A montadora Ford anunciou uma mudança em suas políticas corporativas e confirmou que deixará de participar de avaliações externas promovidas por organizações ligadas à diversidade e inclusão. A decisão foi comunicada pelo presidente-executivo da empresa, Jim Farley, que afirmou que a companhia pretende concentrar seus esforços em áreas diretamente relacionadas aos negócios, aos clientes, aos funcionários e às comunidades onde atua.
Entre as mudanças implementadas está o fim da participação em rankings e levantamentos voltados à avaliação de práticas corporativas de diversidade. A empresa também informou que não utilizará metas de contratação baseadas em cotas e que a remuneração de executivos não será vinculada ao cumprimento de objetivos específicos nessa área.
A medida aproxima a Ford de decisões semelhantes adotadas recentemente por outras grandes corporações internacionais, incluindo a Toyota, que revisaram programas ligados às pautas de diversidade diante de mudanças no ambiente político, jurídico e de mercado.

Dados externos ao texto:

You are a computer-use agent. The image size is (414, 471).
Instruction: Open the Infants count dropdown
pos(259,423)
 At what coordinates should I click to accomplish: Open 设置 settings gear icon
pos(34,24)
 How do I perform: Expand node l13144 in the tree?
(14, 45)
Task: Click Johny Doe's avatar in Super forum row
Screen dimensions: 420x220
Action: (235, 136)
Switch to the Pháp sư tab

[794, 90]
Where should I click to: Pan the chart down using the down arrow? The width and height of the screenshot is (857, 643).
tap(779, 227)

Apesar das alterações, a montadora afirmou que continuará comprometida com a manutenção de um ambiente de trabalho seguro e respeitoso para todos os colaboradores. Segundo a empresa, a revisão de suas políticas busca refletir diferentes visões presentes entre consumidores, funcionários e comunidades locais, sem abandonar princípios de respeito e inclusão.

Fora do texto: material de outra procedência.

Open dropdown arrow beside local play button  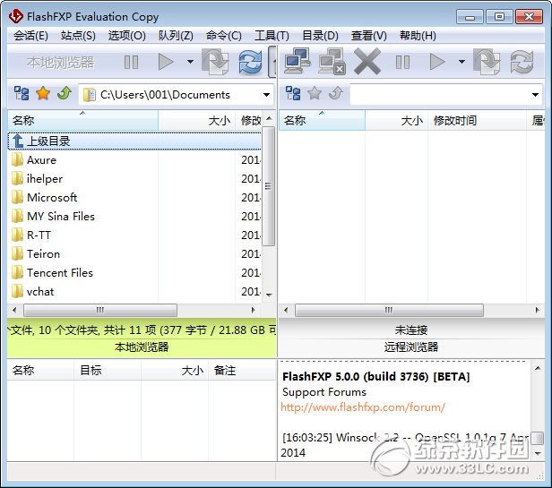[190, 62]
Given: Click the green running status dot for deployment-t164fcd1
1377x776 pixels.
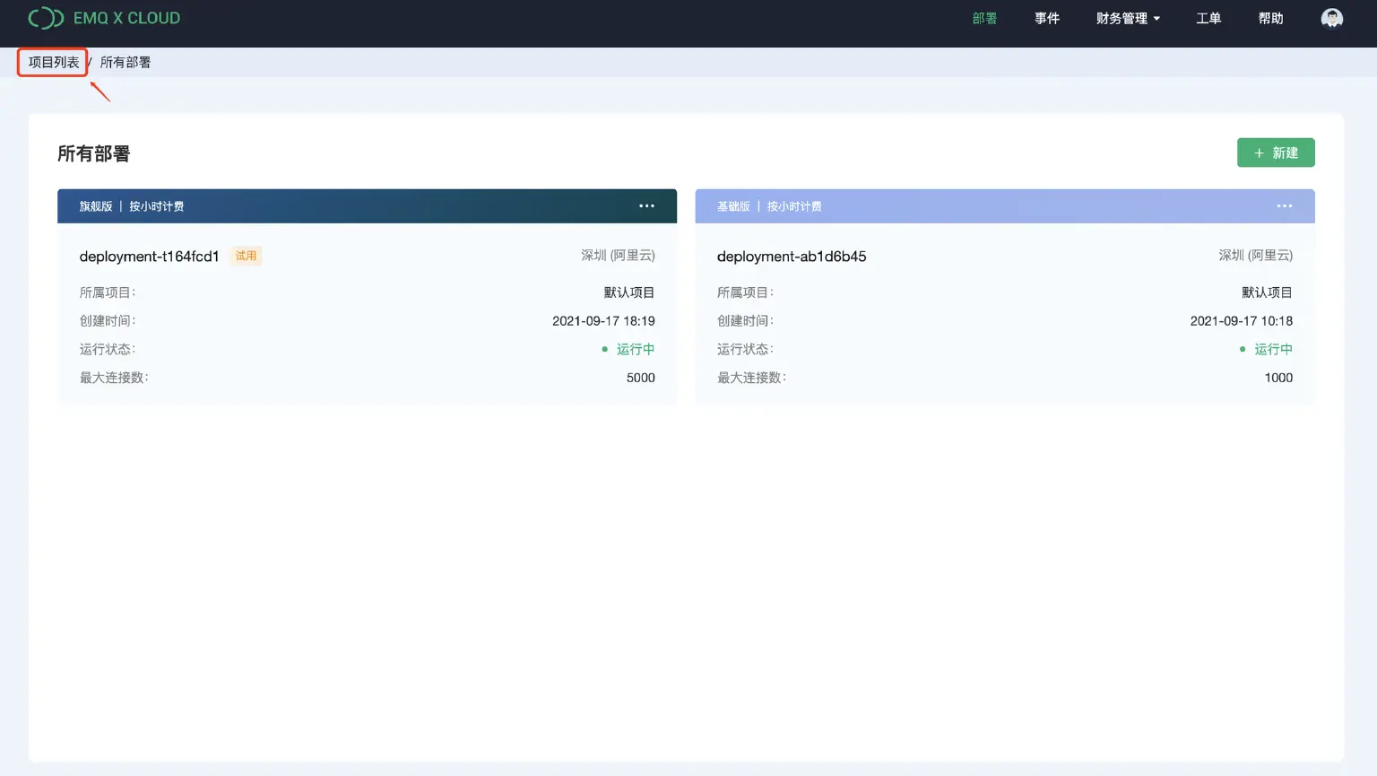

A decisão gerou repercussão nas redes sociais e no meio corporativo, dividindo opiniões entre aqueles que defendem uma maior neutralidade das empresas em temas sociais e os que consideram os programas de diversidade uma ferramenta importante para ampliar oportunidades e representatividade no ambiente de trabalho.
O movimento da Ford reforça uma tendência observada em parte do setor empresarial, que vem reavaliando estratégias de responsabilidade social corporativa e redirecionando investimentos para áreas consideradas mais diretamente ligadas ao desempenho dos negócios.